Gastrojejunostomy: a potential hazard to the surgeon

R Birdi 1, SKP John 1,, JJ French 1
PMCID: PMC5827251  PMID: 22391364

Abstract

This case report highlights the potential hazard of emergency operating of an obstructed hollow viscus in the era of World Health Organization checklists.

Keywords: Gastrojejunostomy, Intraoperative complications, Gastrointestinal tract


This article describes the first case of burn injury to the hand of a surgeon during an open gastrojejunostomy for a subacute gastric outlet obstruction. The most commonly described injuries in surgical practice are needlestick injuries and those related to exposure to blood and blood borne products.1 Adverse events in the operating theatre related to fire or explosions, however, are rare. In the operating theatre environment a number of hazards exist that could potentially contribute to an adverse event. Numerous departmental protocols including the World Health Organization checklist are employed, as far as possible, to minimise any risk to the patient or theatre staff.2 Unfortunately, these checklists failed to identify this particular risk to the surgeon.

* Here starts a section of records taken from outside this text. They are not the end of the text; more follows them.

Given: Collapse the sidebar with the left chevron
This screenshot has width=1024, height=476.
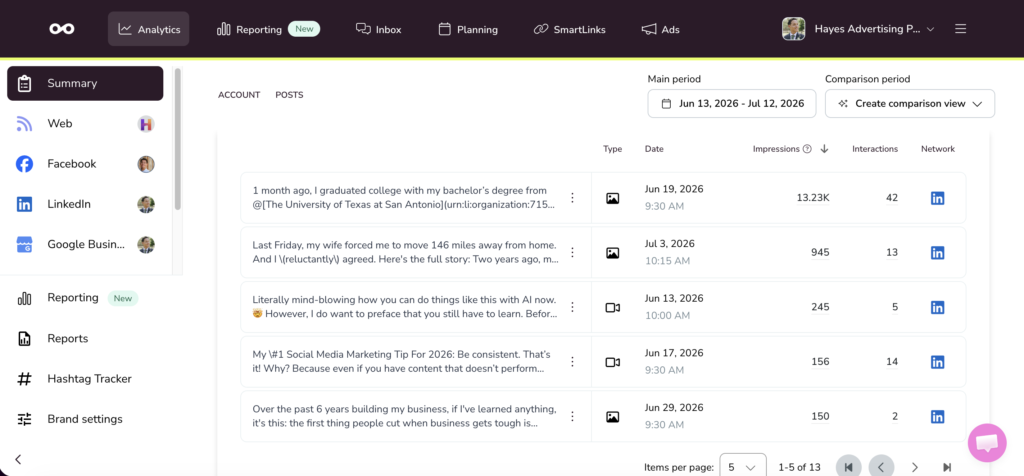Looking at the screenshot, I should (x=18, y=459).
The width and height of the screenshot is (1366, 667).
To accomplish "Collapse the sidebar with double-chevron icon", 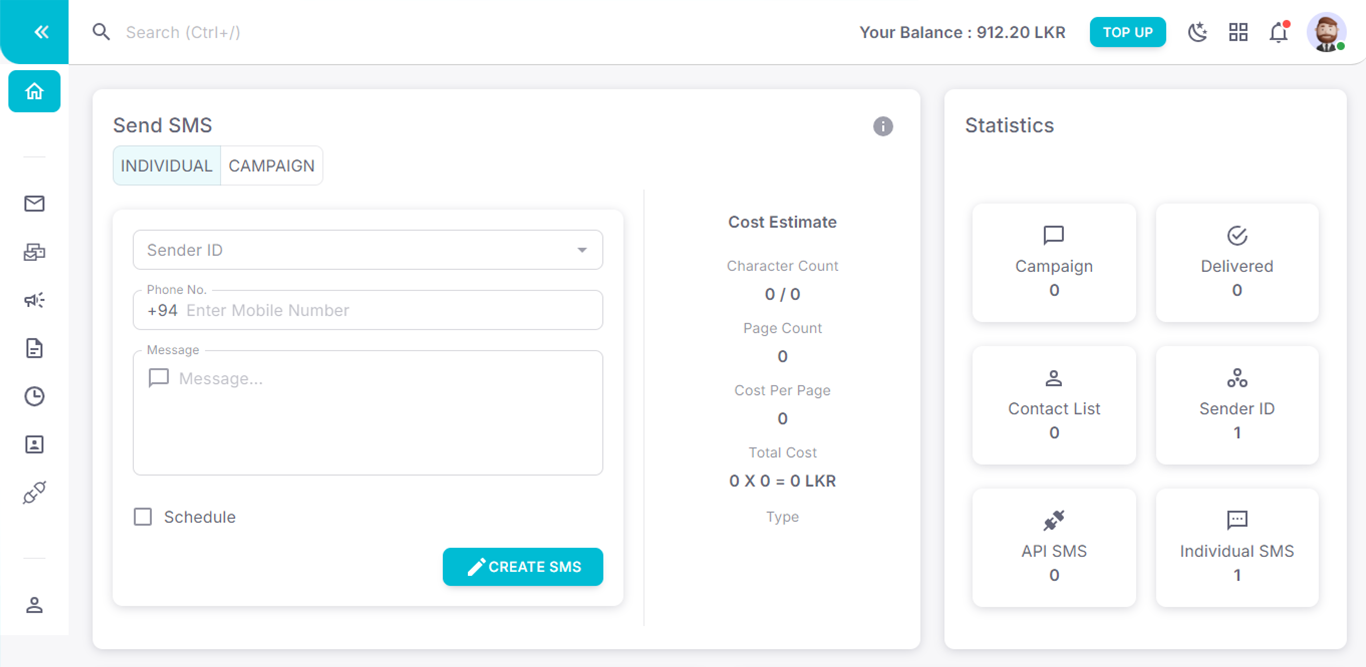I will (x=41, y=32).
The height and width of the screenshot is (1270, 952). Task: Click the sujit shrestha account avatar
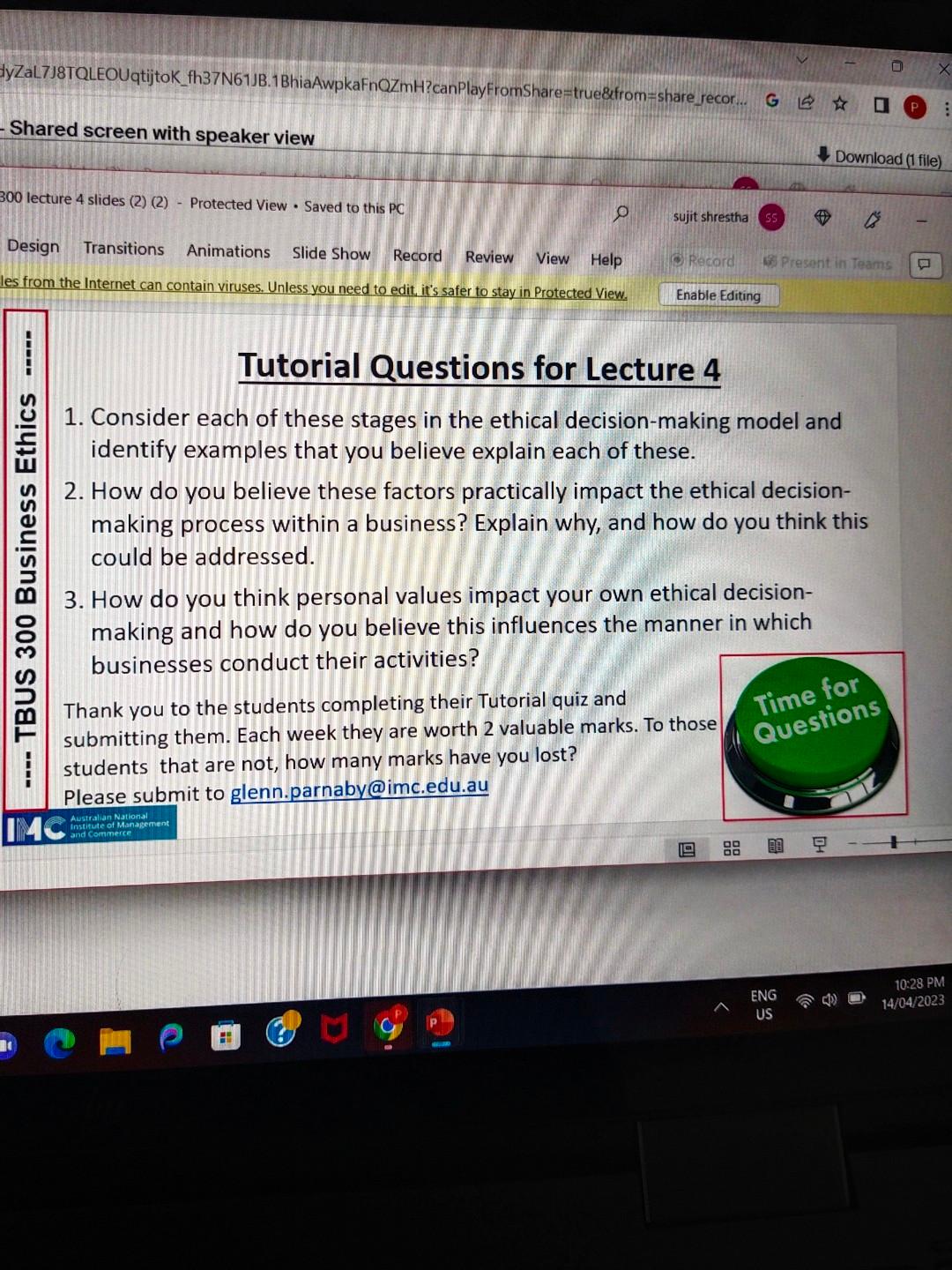(x=771, y=217)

Flammable gases in the gastrointestinal tract have been reported to cause explosions in the operating theatre.3 Advisory recommendations have therefore been made to avoid the use of diathermy in cases where free gas may be expected in the peritoneal cavity.4 Produced from anaerobic degradation of organic products in the gastrointestinal tract, methane has an explosive range of 5–15% and is the most common gas present in the stomach and colon.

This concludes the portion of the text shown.